Last updated 5/30/2018 at Noon

Two days a week, Parkinson's patients gather at the Mukilteo YMCA to ride stationary bikes alongside others affected by the disease.

"Pedaling for Parkinson's" combines bicycling with community to provide attendees with a beneficial hour of support and exercise.

“The data is there that bicycle riding has prolonged (Parkinson’s patient’s) fitness journeys,” Lisa Norton, Health and Well-Being director for the Mukilteo YMCA, said.

The class, offered from 12 to 1 p.m. every Wednesday and Friday, is designed to help increase joint movements to decrease some of the degenerative effects of the disease.

Patients who have attended the class say they have more energy, stronger legs and improved cardio, but they also have seen benefits from the social aspect of the program.

“With Parkinson’s we tend to isolate ourselves,” Kay Wagner, a “Pedaling for Parkinson’s” class member, said. “(This class) gets you out … I just believe that it is really helpful to have other associations with other Parkinson’s patients.
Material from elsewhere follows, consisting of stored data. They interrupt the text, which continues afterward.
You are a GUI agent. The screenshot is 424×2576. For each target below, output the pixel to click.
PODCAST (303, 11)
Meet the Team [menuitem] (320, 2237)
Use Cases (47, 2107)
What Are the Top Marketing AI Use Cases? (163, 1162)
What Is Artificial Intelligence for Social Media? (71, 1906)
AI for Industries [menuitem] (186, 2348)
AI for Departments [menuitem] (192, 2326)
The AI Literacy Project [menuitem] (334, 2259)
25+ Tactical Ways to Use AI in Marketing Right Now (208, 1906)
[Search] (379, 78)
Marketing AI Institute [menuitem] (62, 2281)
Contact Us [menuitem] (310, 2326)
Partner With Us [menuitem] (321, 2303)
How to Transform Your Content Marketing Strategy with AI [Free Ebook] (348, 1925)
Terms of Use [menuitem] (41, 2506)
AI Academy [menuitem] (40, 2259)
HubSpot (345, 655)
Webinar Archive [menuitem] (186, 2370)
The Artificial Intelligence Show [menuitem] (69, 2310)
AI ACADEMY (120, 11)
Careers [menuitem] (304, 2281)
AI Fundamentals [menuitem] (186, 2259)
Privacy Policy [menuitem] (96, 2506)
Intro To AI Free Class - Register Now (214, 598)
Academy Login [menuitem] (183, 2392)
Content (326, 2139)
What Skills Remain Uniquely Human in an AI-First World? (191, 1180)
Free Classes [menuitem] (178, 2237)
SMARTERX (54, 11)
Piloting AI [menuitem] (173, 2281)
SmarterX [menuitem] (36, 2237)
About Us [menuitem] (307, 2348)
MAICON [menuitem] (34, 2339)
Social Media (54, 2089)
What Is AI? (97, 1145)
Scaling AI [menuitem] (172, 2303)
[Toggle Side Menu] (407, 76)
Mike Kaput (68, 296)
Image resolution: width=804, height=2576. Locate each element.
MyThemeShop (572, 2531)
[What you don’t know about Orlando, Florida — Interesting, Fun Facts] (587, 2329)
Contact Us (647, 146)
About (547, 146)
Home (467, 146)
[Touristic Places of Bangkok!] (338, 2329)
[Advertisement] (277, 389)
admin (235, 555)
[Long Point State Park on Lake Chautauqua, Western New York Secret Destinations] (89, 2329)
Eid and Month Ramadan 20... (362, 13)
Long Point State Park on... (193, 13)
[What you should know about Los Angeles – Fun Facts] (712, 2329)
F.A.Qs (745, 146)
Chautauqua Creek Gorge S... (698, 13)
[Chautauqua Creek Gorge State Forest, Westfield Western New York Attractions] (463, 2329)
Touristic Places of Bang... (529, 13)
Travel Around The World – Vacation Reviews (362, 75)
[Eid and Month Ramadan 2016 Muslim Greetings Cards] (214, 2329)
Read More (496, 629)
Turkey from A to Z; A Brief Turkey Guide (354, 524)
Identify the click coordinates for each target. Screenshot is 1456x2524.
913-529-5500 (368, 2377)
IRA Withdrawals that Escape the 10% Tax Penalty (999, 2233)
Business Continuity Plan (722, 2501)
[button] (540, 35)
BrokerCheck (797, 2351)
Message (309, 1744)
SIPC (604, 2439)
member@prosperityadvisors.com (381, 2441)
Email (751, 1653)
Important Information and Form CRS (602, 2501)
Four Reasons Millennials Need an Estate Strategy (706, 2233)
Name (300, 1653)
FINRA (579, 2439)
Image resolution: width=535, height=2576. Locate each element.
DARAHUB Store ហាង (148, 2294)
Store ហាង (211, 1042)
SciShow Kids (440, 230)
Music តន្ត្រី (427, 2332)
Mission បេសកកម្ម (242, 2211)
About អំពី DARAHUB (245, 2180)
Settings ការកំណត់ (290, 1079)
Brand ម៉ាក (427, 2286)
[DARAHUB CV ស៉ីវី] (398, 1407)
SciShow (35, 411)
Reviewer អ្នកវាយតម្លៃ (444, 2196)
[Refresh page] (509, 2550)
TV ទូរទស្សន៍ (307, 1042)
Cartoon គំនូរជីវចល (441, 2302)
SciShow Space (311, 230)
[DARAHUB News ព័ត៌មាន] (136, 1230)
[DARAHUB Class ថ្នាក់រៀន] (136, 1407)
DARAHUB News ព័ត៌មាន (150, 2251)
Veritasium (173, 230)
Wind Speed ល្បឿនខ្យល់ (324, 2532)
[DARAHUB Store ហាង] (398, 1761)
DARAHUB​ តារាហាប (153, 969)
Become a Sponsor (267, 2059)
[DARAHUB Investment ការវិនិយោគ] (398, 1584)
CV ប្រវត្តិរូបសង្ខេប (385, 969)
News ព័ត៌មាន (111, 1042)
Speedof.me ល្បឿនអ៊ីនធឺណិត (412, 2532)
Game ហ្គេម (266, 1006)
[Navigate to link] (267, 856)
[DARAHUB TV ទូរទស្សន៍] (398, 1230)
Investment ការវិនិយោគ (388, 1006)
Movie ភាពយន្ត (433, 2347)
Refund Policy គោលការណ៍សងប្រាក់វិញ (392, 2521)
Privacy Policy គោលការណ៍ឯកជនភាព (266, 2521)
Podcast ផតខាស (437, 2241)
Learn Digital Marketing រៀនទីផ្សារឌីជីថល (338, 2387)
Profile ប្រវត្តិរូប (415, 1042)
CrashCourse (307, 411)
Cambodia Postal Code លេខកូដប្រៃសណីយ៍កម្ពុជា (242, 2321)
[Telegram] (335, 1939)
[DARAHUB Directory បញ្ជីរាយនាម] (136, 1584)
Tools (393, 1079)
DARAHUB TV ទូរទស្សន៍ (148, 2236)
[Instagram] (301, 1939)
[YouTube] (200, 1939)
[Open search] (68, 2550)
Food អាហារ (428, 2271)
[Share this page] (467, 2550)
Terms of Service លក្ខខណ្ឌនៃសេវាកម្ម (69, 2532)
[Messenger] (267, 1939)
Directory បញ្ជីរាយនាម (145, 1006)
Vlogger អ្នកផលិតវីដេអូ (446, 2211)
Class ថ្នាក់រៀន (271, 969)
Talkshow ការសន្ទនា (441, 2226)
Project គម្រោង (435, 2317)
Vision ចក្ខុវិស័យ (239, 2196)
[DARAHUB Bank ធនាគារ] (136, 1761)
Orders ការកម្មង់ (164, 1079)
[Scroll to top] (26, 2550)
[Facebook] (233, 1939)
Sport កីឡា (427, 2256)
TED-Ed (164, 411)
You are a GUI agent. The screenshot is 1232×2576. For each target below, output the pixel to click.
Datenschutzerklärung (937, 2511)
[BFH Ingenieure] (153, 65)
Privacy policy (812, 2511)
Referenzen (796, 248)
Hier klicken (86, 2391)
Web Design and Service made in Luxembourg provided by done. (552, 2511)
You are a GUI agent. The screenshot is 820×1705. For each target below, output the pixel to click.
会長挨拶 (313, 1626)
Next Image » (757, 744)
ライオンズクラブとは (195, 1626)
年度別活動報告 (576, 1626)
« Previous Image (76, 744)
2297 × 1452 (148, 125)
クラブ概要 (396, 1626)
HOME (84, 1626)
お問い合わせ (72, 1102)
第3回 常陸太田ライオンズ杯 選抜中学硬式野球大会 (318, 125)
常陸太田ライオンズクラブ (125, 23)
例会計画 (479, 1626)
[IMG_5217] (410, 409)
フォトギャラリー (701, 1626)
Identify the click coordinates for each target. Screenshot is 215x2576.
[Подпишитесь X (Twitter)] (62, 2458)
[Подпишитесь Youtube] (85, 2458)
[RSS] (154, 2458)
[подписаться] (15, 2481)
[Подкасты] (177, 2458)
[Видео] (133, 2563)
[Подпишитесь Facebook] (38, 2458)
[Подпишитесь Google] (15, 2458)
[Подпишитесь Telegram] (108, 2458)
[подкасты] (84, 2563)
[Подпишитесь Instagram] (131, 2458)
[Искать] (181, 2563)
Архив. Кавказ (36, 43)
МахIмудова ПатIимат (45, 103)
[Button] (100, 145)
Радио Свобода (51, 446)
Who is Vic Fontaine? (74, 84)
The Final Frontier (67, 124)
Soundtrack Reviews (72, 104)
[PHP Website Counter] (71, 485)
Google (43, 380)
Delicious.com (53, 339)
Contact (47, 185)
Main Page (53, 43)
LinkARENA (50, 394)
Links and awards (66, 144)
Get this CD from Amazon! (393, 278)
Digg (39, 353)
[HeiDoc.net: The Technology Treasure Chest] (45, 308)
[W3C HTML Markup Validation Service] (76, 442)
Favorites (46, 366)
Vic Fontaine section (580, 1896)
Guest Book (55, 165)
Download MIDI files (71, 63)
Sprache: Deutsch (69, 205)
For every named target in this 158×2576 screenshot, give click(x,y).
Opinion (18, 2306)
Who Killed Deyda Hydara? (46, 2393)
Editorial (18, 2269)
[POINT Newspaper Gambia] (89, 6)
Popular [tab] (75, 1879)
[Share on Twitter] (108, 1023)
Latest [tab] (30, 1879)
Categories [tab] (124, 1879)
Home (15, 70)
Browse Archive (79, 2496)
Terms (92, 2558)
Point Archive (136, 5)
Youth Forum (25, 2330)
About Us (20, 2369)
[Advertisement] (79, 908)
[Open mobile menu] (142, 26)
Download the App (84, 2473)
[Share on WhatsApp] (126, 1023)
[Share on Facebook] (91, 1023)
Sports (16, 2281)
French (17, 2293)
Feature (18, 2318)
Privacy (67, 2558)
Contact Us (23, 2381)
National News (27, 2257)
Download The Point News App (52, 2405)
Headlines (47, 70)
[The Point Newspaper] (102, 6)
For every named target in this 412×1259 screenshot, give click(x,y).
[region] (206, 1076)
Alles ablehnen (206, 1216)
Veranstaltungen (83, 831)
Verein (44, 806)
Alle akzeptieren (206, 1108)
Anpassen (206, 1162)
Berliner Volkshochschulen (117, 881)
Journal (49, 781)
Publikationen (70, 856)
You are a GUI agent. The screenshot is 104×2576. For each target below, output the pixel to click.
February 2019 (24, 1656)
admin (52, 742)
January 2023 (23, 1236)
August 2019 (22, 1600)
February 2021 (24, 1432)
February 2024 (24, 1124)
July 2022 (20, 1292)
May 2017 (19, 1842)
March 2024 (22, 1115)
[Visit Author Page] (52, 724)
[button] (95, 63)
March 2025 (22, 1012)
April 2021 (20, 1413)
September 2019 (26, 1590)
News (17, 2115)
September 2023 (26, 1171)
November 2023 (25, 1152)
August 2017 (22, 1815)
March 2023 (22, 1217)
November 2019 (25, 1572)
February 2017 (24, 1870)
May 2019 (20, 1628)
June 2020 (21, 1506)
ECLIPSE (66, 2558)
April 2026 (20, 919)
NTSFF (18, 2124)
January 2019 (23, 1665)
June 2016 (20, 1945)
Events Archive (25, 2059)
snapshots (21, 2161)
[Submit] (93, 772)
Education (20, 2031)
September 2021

We support each other.”

As coach of the Pedaling for Parkinson’s program at the Mukilteo YMCA, Donna Beard has received praise from the participants for her ability to be personable and motivating.

“The instructor is wonderful, and even if there is just two of us, she treats us like there is a classroom full,” Janette Christianson, who was diagnosed with Parkinson’s in 2016, said.

Beard is known for her willingness to adjust the pedaling pace for any rider who may need it. She recently bought specialty seats for a few of the YMCA’s bicycles that are now more suitable and comfortable for her “Pedaling for Parkinson’s” class-members.

“Everyone is at their own level,” Beard said. “The program will work for them and make modifications.”

The “Pedaling for Parkinson’s” program is free to any community member who would like to participate. The program lasts 12 weeks, and is intended to get progressively more difficult; however, members are still encouraged to join at any time, as the intensity can be adjusted to their skill level.

The program currently boasts about four members per class, with some members only being able to make it in for one of the classes per week. As word spreads about “Pedaling for Parkinson’s,” YMCA coordinators hope that it will continue to grow.

“My goal is to have a room full of people,” Norton said.

Beard encourages anyone who may be afraid or skeptical to at least give the class a chance.

“I think everyone who has done the 12-week program has seen results and had a positive experience,” Beard said.